Stored records -
++++++++++

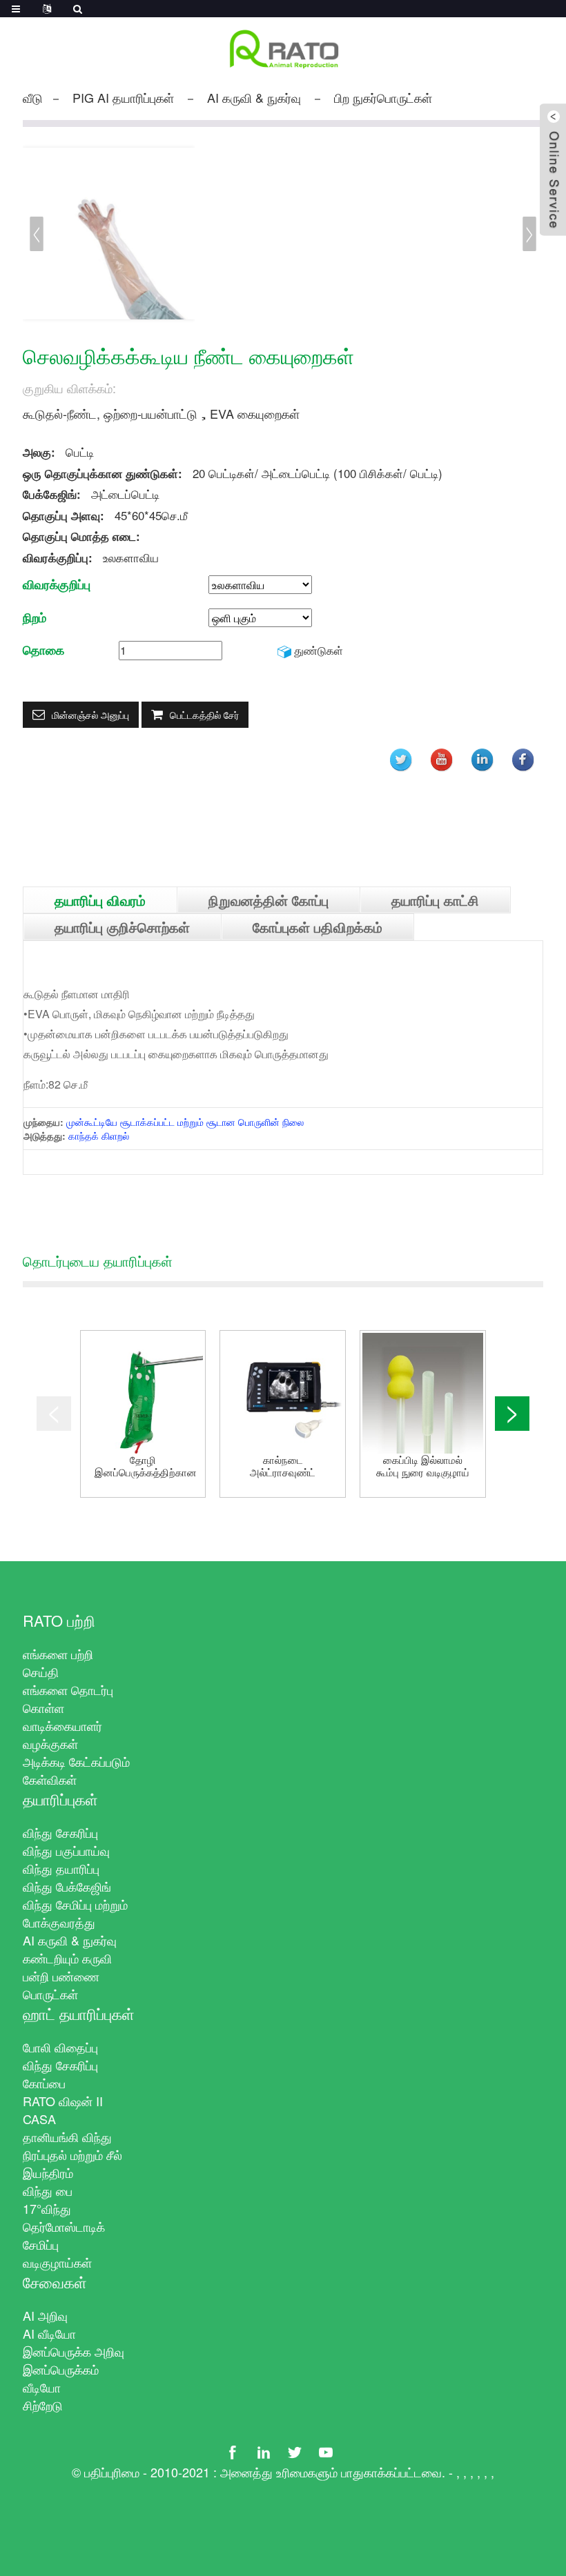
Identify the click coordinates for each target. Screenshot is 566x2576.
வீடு (33, 97)
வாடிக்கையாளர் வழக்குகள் (62, 1734)
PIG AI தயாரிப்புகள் (123, 97)
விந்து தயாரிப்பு (61, 1868)
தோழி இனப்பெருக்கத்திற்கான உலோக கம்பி (146, 1466)
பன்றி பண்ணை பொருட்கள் (61, 1985)
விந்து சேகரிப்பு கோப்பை (60, 2074)
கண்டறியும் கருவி (67, 1958)
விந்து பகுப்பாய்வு (66, 1850)
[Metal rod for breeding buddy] (143, 1393)
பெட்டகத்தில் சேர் (204, 715)
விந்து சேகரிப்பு (60, 1832)
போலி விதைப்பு (60, 2047)
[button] (529, 234)
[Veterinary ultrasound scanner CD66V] (282, 1393)
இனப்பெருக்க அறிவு (73, 2351)
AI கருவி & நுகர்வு (254, 97)
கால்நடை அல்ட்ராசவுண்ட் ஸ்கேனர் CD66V (283, 1466)
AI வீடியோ (49, 2333)
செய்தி (41, 1672)
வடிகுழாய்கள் (57, 2262)
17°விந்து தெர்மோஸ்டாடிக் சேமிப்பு (64, 2226)
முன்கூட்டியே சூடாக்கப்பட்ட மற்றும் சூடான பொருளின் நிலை (185, 1122)
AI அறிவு (45, 2315)
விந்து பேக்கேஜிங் (67, 1886)
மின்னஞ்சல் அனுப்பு (90, 715)
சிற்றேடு (43, 2405)
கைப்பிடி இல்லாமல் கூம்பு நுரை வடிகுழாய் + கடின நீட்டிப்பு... (422, 1466)
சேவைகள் (55, 2281)
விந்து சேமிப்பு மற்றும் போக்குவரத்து (75, 1913)
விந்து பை (47, 2190)
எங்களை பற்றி (58, 1654)
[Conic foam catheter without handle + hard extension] (422, 1393)
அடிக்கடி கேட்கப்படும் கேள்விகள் (76, 1770)
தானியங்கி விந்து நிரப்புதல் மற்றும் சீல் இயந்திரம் (72, 2154)
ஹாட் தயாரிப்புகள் (79, 2013)
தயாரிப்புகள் (60, 1799)
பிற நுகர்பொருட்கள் (383, 97)
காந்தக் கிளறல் (98, 1135)
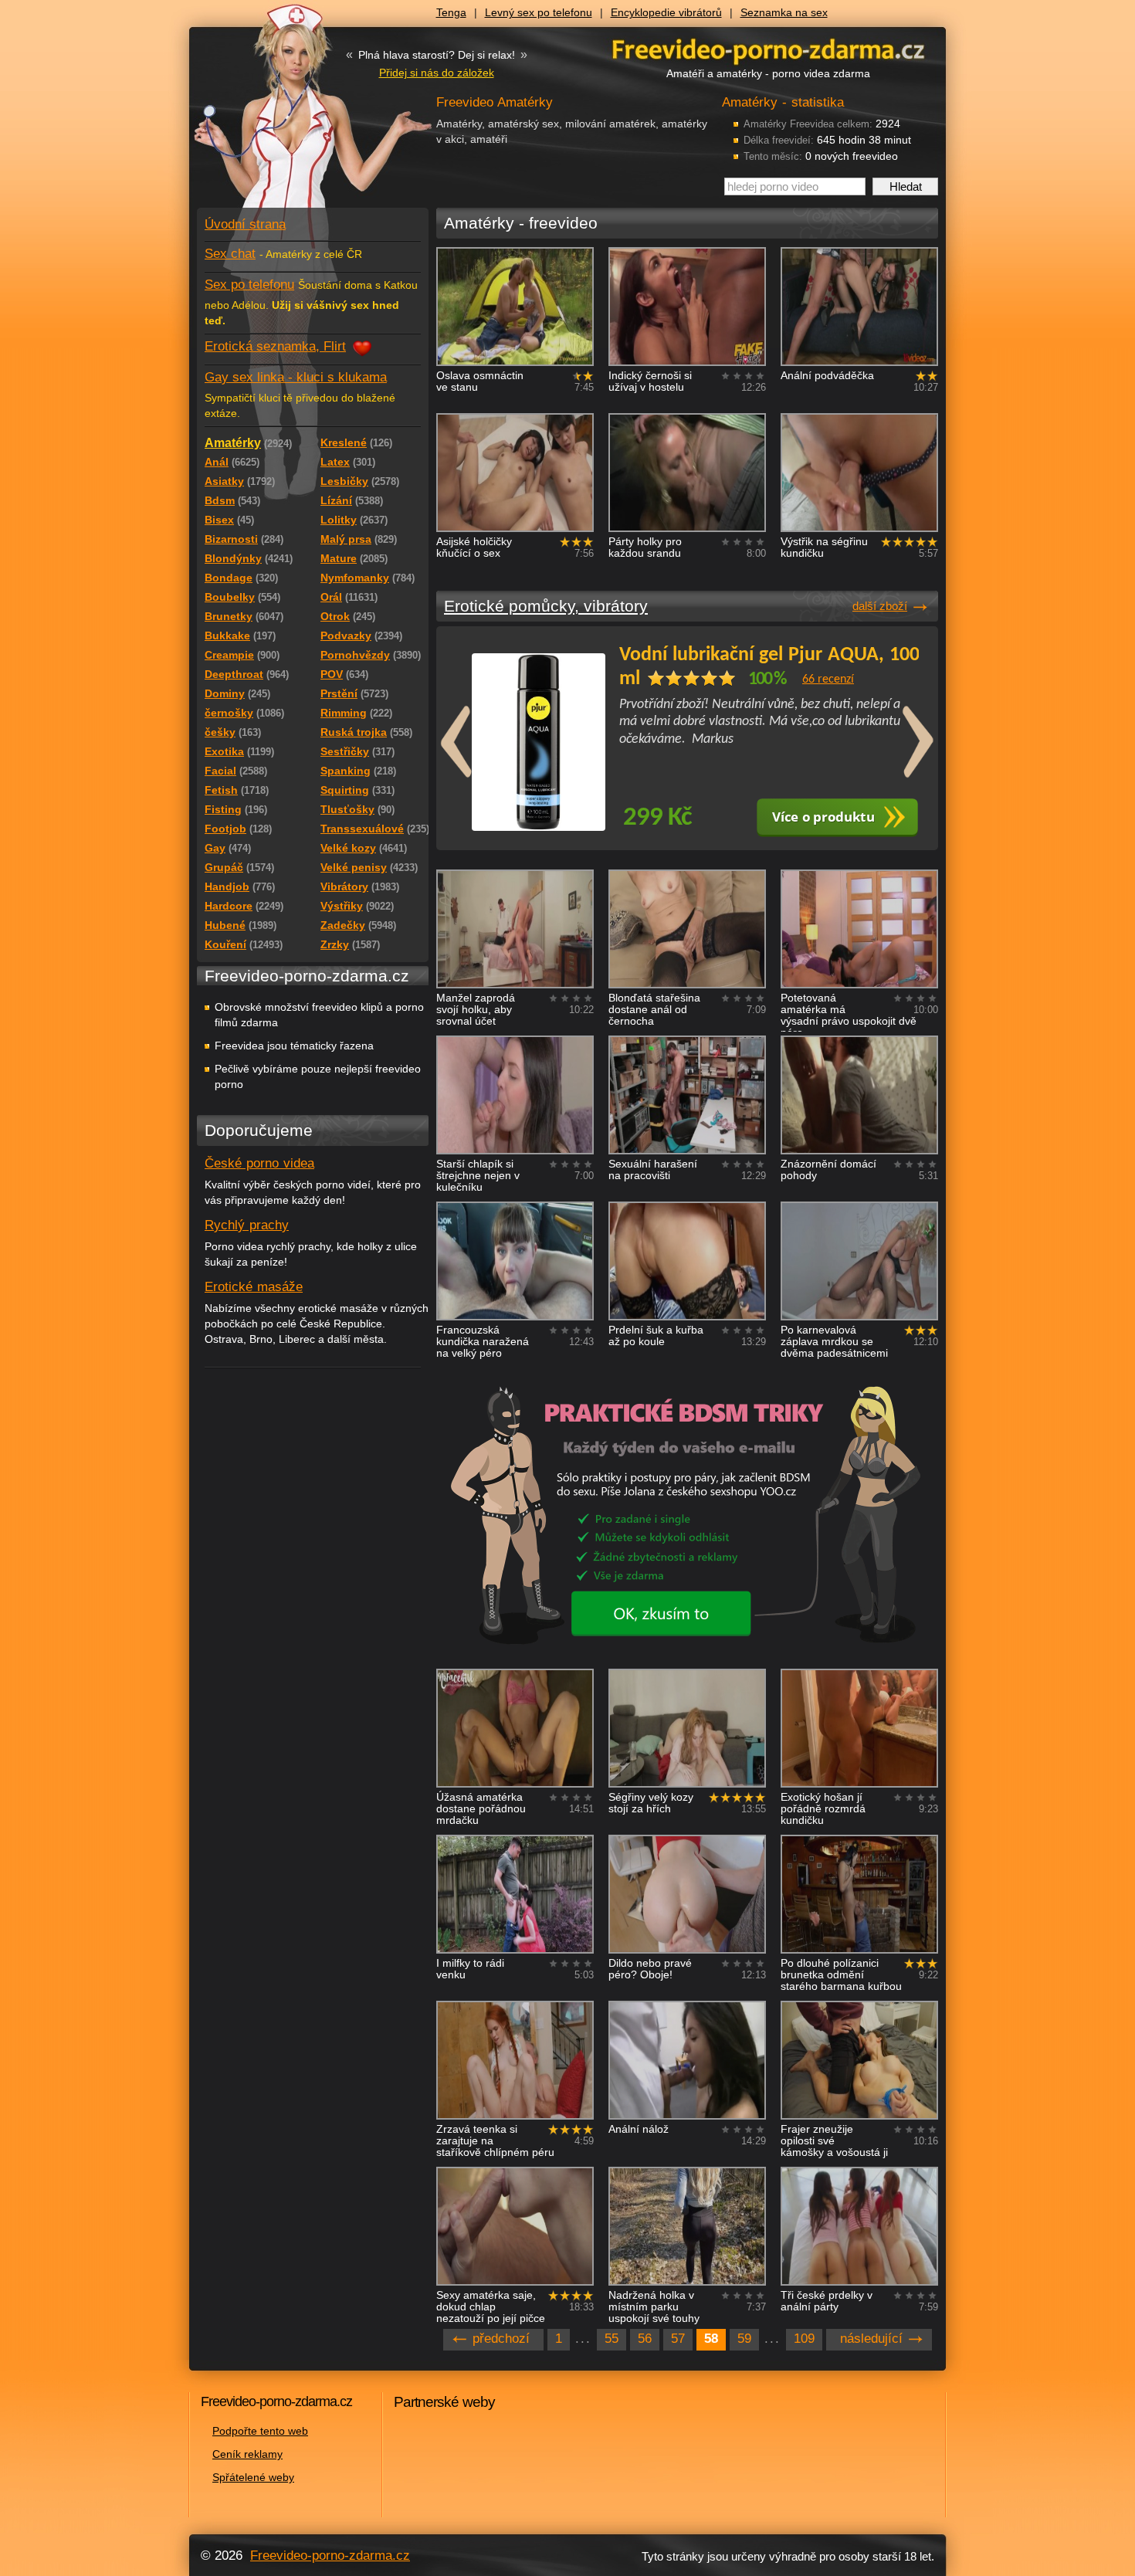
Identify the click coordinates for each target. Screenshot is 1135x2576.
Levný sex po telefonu (538, 12)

++++++++++

WHAT NEEDS TO BE DONE - Where pictures sit among the data above, omit them, and output the rest exactly.

YOUR SOLUTION -
Identify the click coordinates for each target. Screenshot is 566x2576.
வீடு (33, 97)
வாடிக்கையாளர் வழக்குகள் (62, 1734)
PIG AI தயாரிப்புகள் (123, 97)
விந்து தயாரிப்பு (61, 1868)
தோழி இனப்பெருக்கத்திற்கான உலோக கம்பி (146, 1466)
பன்றி பண்ணை பொருட்கள் (61, 1985)
விந்து சேகரிப்பு கோப்பை (60, 2074)
கண்டறியும் கருவி (67, 1958)
விந்து பகுப்பாய்வு (66, 1850)
[Metal rod for breeding buddy] (143, 1393)
பெட்டகத்தில் சேர் (204, 715)
விந்து சேகரிப்பு (60, 1832)
போலி விதைப்பு (60, 2047)
[button] (529, 234)
[Veterinary ultrasound scanner CD66V] (282, 1393)
இனப்பெருக்க அறிவு (73, 2351)
AI கருவி & நுகர்வு (254, 97)
கால்நடை அல்ட்ராசவுண்ட் ஸ்கேனர் CD66V (283, 1466)
AI வீடியோ (49, 2333)
செய்தி (41, 1672)
வடிகுழாய்கள் (57, 2262)
17°விந்து தெர்மோஸ்டாடிக் சேமிப்பு (64, 2226)
முன்கூட்டியே சூடாக்கப்பட்ட மற்றும் சூடான பொருளின் நிலை (185, 1122)
AI அறிவு (45, 2315)
விந்து பேக்கேஜிங் (67, 1886)
மின்னஞ்சல் அனுப்பு (90, 715)
சிற்றேடு (43, 2405)
கைப்பிடி இல்லாமல் கூம்பு நுரை வடிகுழாய் + கடின நீட்டிப்பு... (422, 1466)
சேவைகள் (55, 2281)
விந்து சேமிப்பு மற்றும் போக்குவரத்து (75, 1913)
விந்து பை (47, 2190)
எங்களை பற்றி (58, 1654)
[Conic foam catheter without handle + hard extension] (422, 1393)
அடிக்கடி கேட்கப்படும் கேள்விகள் (76, 1770)
தானியங்கி விந்து நிரப்புதல் மற்றும் சீல் இயந்திரம் (72, 2154)
ஹாட் தயாரிப்புகள் (79, 2013)
தயாரிப்புகள் (60, 1799)
பிற நுகர்பொருட்கள் (383, 97)
காந்தக் கிளறல் (98, 1135)
Identify the click coordinates for each target. Screenshot is 1135x2576.
Levný sex po telefonu (538, 12)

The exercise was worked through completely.